Cellule commented Jun 28, 2024

Here are my findings so far (no repro still -_-)

I have a query on some page and it is set as "dirty" at some point

if (!this.dirty && !equal(oldDiff && oldDiff.result, diff && diff.result)) {
this.dirty = true;
if (!this.notifyTimeout) {
this.notifyTimeout = setTimeout(() => this.notify(), 0);
}
}

Then the query is unmounted, but remains "dirty"

Later we call resetStore which calls reFetchObservableQueries

public resetStore(): Promise<ApolloQueryResult<any>[] | null> {
return Promise.resolve()
.then(() =>
this.queryManager.clearStore({
discardWatches: false,
})
)
.then(() => Promise.all(this.resetStoreCallbacks.map((fn) => fn())))
.then(() => this.reFetchObservableQueries());
}

In reFetchObservableQueries we call broadcastQueries

this.broadcastQueries();

In broadcastQueries we call notify for ALL queries even inactive ones

public broadcastQueries() {
if (this.onBroadcast) this.onBroadcast();
this.queries.forEach((info) => info.notify());
}

In notify for my problematic query, because it is "dirty" we call the listener which ends up calling reobserverCacheFirst on that query causing to send it to the server

this.listeners.add(
(this.oqListener = () => {
const diff = this.getDiff();
if (diff.fromOptimisticTransaction) {
// If this diff came from an optimistic transaction, deliver the
// current cache data to the ObservableQuery, but don't perform a
// reobservation, since oq.reobserveCacheFirst might make a network
// request, and we never want to trigger network requests in the
// middle of optimistic updates.
oq["observe"]();
} else {
// Otherwise, make the ObservableQuery "reobserve" the latest data
// using a temporary fetch policy of "cache-first", so complete cache
// results have a chance to be delivered without triggering additional
// network requests, even when options.fetchPolicy is "network-only"

=-=-=

**Set tasks:**
(1) Copy the part of the comment about the dirty Apollo query, starting at "Then the query" and ending at "return Promise.resolve()".
(2) Write the next part of the comment about the dirty Apollo query, picking up right after its last line.

=-=-=

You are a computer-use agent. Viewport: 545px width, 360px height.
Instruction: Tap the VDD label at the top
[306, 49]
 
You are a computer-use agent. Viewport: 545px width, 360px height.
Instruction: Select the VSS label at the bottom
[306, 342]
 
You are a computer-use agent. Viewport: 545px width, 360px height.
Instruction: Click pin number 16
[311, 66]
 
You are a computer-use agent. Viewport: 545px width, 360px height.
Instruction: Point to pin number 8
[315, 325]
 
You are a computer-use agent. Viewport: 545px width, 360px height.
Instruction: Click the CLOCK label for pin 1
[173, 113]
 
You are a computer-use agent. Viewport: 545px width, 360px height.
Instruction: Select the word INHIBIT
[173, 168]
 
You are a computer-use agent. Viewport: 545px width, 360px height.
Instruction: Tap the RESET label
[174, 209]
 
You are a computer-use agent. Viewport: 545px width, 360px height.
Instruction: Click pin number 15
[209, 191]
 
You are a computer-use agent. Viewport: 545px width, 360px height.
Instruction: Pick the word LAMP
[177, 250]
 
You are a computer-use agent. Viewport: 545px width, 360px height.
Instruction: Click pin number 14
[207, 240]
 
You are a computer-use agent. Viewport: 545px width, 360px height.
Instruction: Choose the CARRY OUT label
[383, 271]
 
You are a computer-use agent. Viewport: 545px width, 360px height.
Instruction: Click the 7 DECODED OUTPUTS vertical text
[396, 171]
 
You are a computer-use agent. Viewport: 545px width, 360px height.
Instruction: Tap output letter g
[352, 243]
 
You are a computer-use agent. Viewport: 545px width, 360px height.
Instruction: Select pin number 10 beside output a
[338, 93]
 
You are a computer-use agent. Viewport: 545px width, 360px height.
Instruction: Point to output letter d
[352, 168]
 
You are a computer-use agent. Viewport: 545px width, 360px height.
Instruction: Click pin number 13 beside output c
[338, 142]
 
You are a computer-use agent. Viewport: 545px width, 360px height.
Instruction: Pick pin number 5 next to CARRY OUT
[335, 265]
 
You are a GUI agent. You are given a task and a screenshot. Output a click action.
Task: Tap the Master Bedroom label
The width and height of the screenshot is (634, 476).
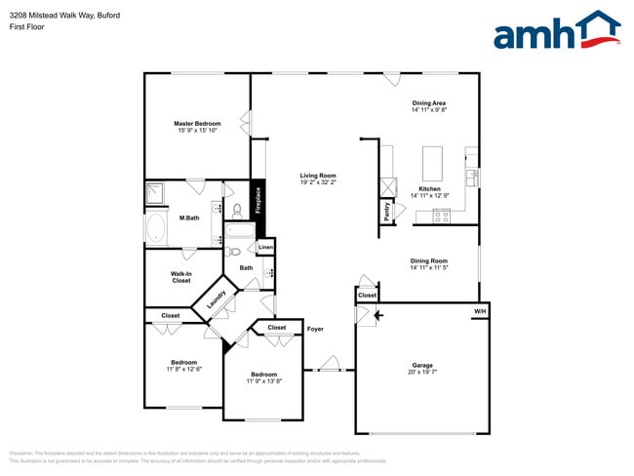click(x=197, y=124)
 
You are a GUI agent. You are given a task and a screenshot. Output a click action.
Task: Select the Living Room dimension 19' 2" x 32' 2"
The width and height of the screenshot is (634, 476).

=-=-=

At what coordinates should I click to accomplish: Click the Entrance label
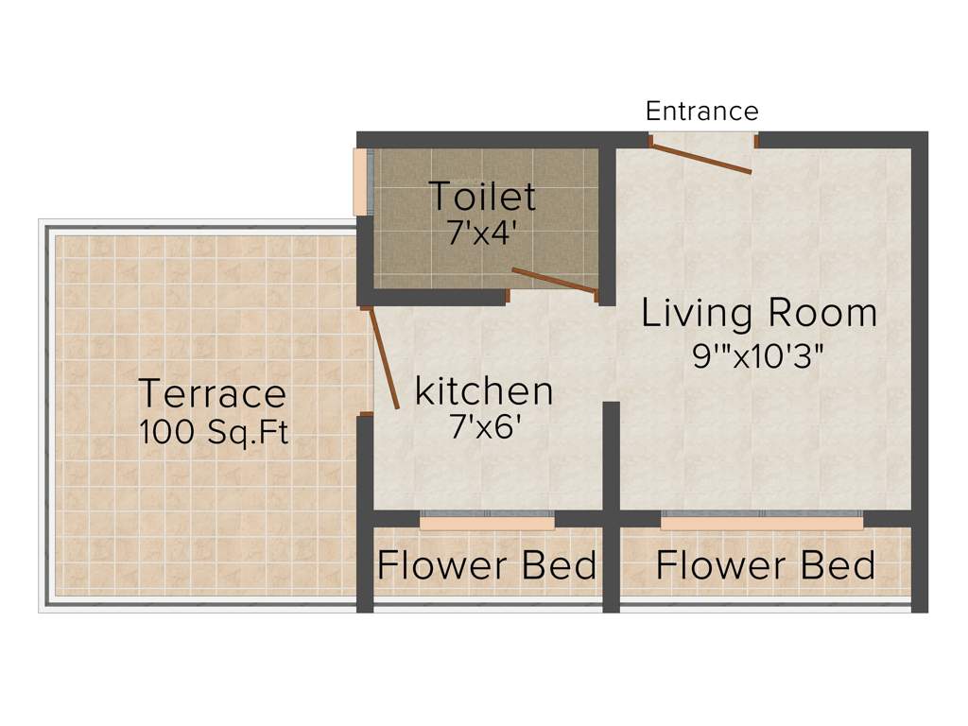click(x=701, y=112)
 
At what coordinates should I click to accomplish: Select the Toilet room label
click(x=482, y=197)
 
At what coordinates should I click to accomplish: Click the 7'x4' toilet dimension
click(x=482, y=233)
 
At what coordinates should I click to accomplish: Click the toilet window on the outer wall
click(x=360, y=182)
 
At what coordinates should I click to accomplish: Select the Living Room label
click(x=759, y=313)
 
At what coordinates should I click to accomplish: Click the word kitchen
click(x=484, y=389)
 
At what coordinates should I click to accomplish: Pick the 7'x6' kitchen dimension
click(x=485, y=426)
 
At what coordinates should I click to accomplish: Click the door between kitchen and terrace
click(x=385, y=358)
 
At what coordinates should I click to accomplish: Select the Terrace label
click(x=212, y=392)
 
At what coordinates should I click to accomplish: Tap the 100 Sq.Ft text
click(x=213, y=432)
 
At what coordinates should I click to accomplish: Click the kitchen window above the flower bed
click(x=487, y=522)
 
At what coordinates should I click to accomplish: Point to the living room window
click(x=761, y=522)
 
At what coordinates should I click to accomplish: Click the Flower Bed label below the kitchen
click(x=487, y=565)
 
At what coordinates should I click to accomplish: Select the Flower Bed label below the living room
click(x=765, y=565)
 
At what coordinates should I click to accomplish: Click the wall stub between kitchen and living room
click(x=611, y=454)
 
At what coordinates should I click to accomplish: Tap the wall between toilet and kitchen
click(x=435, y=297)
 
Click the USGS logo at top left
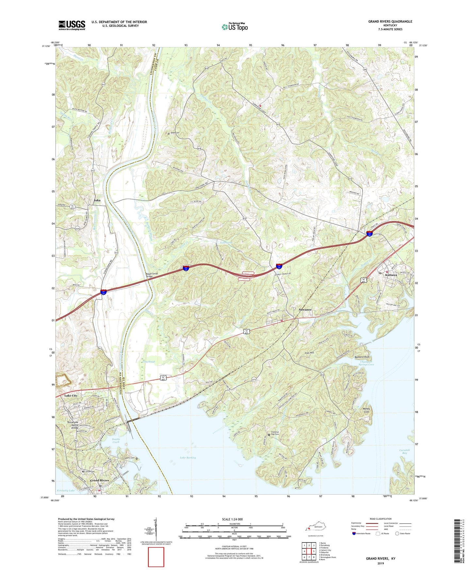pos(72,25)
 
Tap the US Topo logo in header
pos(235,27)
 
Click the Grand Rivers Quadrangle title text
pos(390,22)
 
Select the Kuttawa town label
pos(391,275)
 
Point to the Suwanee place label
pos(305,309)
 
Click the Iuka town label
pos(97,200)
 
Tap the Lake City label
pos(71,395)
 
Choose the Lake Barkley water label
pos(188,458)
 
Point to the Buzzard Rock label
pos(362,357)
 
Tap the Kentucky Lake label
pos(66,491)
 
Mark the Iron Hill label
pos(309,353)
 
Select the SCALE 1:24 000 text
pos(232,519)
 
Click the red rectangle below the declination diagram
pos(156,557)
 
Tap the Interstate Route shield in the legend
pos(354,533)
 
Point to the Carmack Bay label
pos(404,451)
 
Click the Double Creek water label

=-=-=

**Answers in order:**
(1)
Then the query is unmounted, but remains "dirty"

Later we call resetStore which calls reFetchObservableQueries

public resetStore(): Promise<ApolloQueryResult<any>[] | null> {
return Promise.resolve()

(2)
// or "cache-and-network". All other fetch policies are preserved by
// this method, and are handled by calling oq.reobserve(). If this
// reobservation is spurious, isDifferentFromLastResult still has a
// chance to catch it before delivery to ObservableQuery subscribers.
reobserveCacheFirst(oq);
}
})

So it seems like at some point we should ignore "inactive" queries, aka observableQuery.hasObservers() is false

I think the right place to do this check would be in QueryInfo.shouldNotify

private shouldNotify() {
if (!this.dirty || !this.listeners.size) {
return false;
}

Otherwise, maybe we should NOT call broadcastQueries in the first place from within reFecthObservableQueries ?

@Cellule
Copy link
Author

Cellule commented Jun 28, 2024

Alright after going through this whole effort, I managed to make my minimal repro work!!

@jerelmiller
Copy link
Member

@Cellule thanks for the bug report!

The reproduction is super helpful! I've cloned your reproduction and started looking into this to understand myself. Its close to the weekend and I'm not sure I'll be able to finish until early next week, but thanks so much for your thorough analysis. This will definitely save me a ton of time. I'll get back to you as soon as I can!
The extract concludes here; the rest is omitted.